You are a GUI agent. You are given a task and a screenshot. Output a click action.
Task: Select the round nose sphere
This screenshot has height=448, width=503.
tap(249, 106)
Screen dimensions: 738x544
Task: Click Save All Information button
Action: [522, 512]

+++++

■ **Assigned task**
Every entry, from first to last, is to be reproduced exactly.

■ **Written response**
You are a GUI agent. You are given a task and a screenshot. Output a click action.
Task: Select the round nose sphere
This screenshot has height=448, width=503.
tap(249, 106)
Screen dimensions: 738x544
Task: Click Save All Information button
Action: [522, 512]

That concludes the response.